その日、佐藤はそのまま早退することになった。

校長とクラス担任の行動は早かった。
未だに何が不満なのか、気に食わないって顔をして顧問はただ校長からの指示に従って動いた。

佐藤の両親に連絡をして、それから俺が持っていた名刺から記者に連絡、その場に居合わせていた記者の妻とも、校長が話をしていた。
明日、校長室で関係者が集まることになった。

俺は校長欠席のまま、全校集会を開くことを任された。
体育館に集まった全校生徒の前で今回の件について、今後の対策を簡潔に説明し、それから注意喚起を促した。

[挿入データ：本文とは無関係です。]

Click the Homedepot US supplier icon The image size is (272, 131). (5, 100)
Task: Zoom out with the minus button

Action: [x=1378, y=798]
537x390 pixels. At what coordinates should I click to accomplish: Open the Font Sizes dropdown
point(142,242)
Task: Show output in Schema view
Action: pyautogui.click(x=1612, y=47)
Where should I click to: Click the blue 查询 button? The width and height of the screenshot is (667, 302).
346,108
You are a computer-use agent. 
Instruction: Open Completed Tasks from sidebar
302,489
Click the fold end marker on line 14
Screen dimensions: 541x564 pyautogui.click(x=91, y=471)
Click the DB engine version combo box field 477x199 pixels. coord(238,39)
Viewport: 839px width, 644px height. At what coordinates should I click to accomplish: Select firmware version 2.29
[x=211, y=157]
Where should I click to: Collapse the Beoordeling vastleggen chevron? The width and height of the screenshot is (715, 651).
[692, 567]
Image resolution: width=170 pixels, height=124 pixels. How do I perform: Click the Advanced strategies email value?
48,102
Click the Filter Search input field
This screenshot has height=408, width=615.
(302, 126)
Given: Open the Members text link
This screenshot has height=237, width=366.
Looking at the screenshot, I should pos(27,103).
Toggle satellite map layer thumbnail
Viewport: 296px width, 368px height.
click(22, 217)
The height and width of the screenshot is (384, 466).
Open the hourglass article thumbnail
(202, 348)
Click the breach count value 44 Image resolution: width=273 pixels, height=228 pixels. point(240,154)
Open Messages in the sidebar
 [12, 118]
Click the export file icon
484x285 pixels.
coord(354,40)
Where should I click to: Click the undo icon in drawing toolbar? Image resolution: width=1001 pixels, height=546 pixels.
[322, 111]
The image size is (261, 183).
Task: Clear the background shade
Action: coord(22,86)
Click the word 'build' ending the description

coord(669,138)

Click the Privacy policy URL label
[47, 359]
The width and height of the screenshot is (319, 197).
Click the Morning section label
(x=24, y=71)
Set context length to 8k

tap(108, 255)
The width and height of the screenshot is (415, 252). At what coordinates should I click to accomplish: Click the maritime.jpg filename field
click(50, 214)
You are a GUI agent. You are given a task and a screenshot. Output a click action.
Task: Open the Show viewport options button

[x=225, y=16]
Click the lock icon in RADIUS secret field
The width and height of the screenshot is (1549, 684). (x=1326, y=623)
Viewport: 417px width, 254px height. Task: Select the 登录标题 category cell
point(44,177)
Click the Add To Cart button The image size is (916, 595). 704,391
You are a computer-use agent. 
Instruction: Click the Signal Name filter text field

全ての責任やケアは学園、生徒会が担うことを告げた上で、
この件の当事者へはもちろん、変に騒ぎ立てないことをお願いしたけれど、こんな世の中だ。
夜乃のことだってある。
佐藤はしばらく生活しにくくなるかもしれない。

あれだけ俺との関係を誇示するように振る舞っていた。
今回の件に俺も関わっている以上、ひょっとしたら姿が見えない夜乃よりも佐藤のほうが格好の餌食になるかもしれない。

でもきっと、
佐藤は救われる。

絶望よりも遥かに甘い蜜を吸うだろう。

与えるのは俺だ。

佐藤がそれを望むなら、まともな思考なんて俺が壊してあげよう。

体育館のステージの上。
演説台。

人よりも高い位置から今日も生徒達を見下ろす。

俺が白だと言えばどんなに漆黒でもそれは白だ。

それでいい。
普通なんて物はとっくに手放したよ。

壊れる覚悟があるのなら一緒に壊れよう。
常識なんて全部俺が変えてあげるから。